▶ **Recorded information**

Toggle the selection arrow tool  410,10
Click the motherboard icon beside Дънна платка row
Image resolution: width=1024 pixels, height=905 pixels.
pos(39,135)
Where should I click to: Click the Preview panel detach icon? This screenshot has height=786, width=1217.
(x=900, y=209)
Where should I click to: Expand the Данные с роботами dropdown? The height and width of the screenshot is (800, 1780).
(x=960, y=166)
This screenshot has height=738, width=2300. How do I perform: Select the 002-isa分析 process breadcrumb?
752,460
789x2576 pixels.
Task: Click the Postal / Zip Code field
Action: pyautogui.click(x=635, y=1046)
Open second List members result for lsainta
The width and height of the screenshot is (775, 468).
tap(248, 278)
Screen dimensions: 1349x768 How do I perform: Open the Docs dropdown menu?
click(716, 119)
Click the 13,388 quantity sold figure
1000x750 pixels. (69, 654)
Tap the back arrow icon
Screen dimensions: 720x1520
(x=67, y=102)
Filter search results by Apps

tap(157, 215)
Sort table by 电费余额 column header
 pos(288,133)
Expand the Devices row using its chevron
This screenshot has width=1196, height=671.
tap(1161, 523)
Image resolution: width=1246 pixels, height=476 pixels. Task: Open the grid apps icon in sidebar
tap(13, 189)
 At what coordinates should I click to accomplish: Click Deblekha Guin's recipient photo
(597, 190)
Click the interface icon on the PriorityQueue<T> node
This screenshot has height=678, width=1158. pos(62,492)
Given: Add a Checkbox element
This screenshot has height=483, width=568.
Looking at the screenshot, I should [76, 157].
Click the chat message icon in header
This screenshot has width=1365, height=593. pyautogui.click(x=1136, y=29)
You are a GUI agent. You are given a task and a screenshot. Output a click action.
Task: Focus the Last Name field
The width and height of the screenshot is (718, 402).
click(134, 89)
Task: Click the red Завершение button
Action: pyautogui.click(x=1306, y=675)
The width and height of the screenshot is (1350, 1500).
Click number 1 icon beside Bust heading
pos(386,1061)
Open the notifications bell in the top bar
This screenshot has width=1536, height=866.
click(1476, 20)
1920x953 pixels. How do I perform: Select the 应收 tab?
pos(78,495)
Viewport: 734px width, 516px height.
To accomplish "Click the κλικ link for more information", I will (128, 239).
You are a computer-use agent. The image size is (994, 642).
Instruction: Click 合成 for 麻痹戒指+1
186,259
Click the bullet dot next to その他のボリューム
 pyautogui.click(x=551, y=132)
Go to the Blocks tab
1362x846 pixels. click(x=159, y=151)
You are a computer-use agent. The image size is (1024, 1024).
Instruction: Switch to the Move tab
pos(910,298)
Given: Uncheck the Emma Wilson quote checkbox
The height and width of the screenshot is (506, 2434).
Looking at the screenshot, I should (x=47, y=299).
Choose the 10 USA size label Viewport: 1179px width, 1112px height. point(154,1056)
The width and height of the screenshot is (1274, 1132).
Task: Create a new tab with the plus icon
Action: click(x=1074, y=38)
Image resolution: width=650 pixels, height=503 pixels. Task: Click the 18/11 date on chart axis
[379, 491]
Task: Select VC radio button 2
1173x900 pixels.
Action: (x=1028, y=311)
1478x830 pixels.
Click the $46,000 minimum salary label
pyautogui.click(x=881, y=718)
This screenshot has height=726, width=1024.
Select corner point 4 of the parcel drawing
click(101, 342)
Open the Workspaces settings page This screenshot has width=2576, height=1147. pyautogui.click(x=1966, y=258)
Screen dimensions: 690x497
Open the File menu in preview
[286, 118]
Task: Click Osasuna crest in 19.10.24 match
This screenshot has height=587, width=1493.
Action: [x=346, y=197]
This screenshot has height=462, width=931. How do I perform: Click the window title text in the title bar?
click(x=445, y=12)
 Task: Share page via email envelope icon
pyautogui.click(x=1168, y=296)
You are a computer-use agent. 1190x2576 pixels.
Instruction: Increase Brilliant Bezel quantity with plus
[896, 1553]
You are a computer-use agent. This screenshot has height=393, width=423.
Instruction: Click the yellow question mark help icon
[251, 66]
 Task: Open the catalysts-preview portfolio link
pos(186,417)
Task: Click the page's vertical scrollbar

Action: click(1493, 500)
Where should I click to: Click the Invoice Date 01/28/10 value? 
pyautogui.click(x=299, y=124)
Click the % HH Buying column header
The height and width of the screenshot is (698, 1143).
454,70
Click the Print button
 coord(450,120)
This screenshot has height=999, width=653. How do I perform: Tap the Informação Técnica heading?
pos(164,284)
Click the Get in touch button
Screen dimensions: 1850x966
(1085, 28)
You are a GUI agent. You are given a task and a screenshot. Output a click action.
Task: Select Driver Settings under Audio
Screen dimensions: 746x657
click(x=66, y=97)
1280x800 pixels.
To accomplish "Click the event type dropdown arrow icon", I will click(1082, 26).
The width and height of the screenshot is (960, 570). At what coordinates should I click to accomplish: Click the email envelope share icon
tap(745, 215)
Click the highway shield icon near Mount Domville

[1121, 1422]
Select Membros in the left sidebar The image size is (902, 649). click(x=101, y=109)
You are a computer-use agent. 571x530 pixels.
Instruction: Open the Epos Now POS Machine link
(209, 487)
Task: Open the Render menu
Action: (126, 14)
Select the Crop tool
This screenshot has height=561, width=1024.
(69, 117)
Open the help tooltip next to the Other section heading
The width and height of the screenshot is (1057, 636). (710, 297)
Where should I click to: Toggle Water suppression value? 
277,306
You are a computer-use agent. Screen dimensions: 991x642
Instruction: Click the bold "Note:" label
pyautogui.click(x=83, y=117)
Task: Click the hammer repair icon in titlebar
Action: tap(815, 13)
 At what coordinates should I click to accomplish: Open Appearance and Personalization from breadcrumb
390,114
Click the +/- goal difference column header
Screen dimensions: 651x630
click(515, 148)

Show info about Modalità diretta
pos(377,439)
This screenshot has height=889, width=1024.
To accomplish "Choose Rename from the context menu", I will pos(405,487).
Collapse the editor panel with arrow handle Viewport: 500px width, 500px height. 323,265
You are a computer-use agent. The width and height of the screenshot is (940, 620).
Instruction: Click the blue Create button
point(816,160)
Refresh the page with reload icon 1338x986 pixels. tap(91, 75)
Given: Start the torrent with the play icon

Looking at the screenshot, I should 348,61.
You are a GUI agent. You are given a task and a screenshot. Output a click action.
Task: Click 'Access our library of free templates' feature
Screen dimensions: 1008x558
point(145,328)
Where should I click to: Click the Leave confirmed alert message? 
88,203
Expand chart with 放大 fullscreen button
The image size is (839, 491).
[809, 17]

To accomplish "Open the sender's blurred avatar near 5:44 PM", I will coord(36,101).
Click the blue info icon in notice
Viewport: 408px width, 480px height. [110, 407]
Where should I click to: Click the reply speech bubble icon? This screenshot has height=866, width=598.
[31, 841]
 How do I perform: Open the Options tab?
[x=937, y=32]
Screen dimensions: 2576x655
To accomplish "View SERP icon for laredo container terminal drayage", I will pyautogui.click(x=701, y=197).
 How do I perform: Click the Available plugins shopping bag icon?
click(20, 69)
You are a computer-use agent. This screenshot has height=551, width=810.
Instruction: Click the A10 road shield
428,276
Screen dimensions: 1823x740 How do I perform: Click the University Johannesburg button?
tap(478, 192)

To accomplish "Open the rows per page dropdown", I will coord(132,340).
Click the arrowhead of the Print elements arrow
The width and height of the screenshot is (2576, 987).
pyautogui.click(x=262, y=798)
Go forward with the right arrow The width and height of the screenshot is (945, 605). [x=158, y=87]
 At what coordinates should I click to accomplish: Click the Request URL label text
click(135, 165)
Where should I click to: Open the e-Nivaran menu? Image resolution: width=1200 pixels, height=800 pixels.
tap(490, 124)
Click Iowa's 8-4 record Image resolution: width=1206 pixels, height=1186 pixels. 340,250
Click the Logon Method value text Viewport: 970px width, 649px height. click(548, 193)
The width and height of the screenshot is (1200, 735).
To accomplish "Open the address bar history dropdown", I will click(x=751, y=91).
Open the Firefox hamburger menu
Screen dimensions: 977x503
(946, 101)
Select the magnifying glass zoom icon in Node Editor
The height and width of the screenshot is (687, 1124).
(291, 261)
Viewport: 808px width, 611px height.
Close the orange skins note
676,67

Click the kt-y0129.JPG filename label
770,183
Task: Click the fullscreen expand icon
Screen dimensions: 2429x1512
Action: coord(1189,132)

▶ **Aim of the task**
Out of the entries, report each line that contains the word "agent".

▶ **Your response**
You are a GUI agent. You are given a task and a screenshot. Output a click action.
You are a computer-use agent. The image size is (994, 642).
You are a computer-use agent. The image size is (1024, 1024).
You are a computer-use agent. 1190x2576 pixels.
You are a computer-use agent. This screenshot has height=393, width=423.
You are a GUI agent. You are given a task and a screenshot. Output a click action.
You are a computer-use agent. 571x530 pixels.
You are a computer-use agent. Screen dimensions: 991x642
You are a computer-use agent. The width and height of the screenshot is (940, 620).
You are a GUI agent. You are given a task and a screenshot. Output a click action.
You are a computer-use agent. This screenshot has height=551, width=810.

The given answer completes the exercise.